#### About this task
Leaving out all images, write out the records that follow exactly.

※ ※ ※

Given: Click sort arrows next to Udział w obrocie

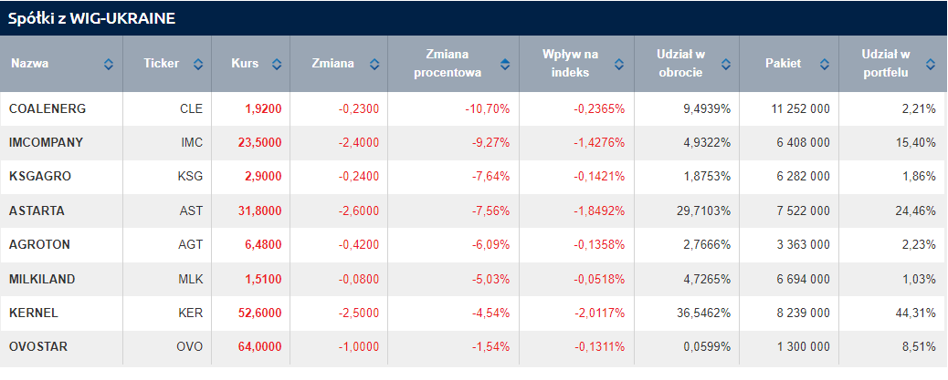Looking at the screenshot, I should (x=726, y=63).
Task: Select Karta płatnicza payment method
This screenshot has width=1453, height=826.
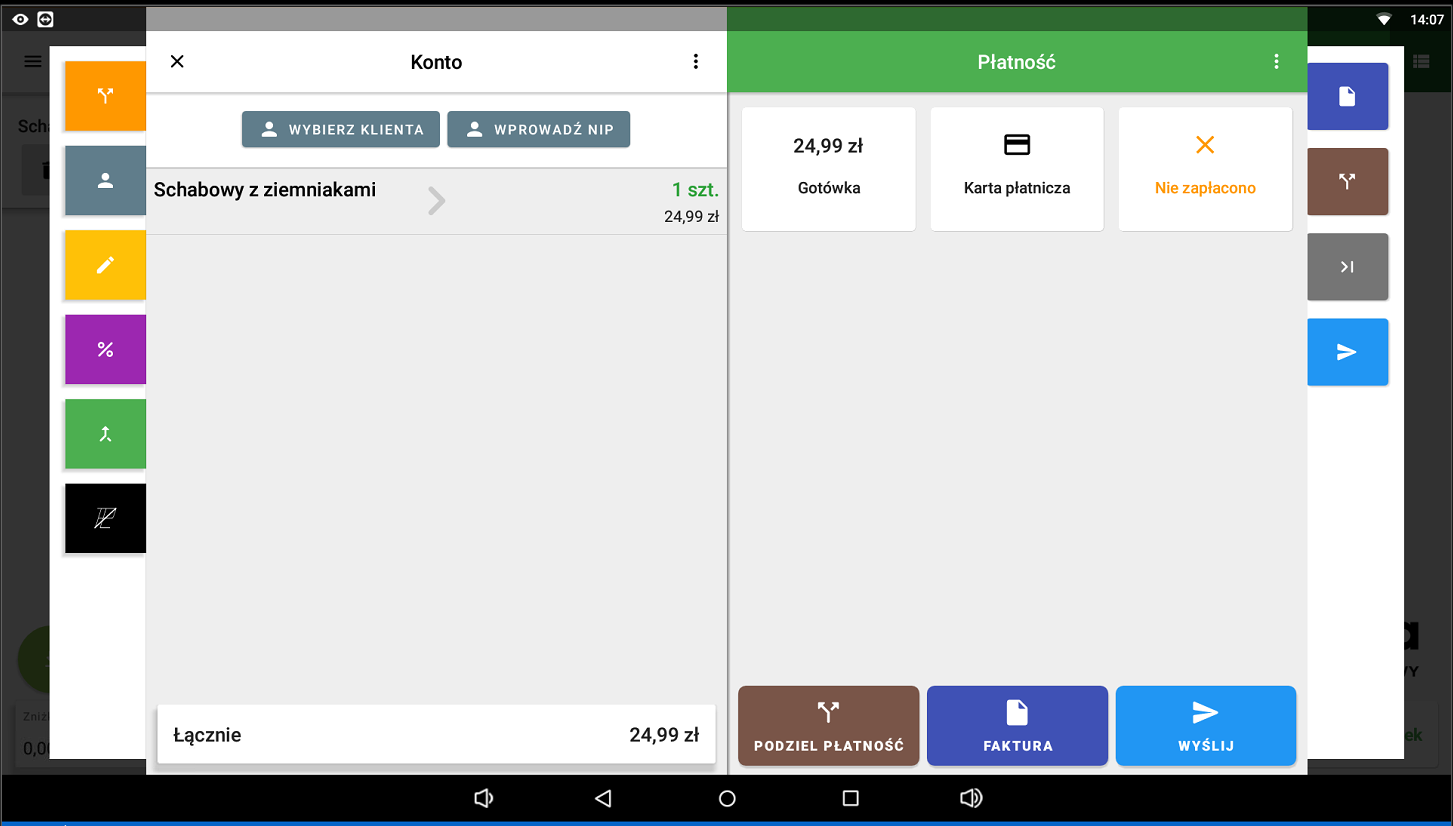Action: pos(1017,169)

※ ※ ※

#### Reply
Given: Click sort arrows next to Udział w obrocie

Looking at the screenshot, I should (x=726, y=63).
Task: Select Karta płatnicza payment method
This screenshot has width=1453, height=826.
Action: pos(1017,169)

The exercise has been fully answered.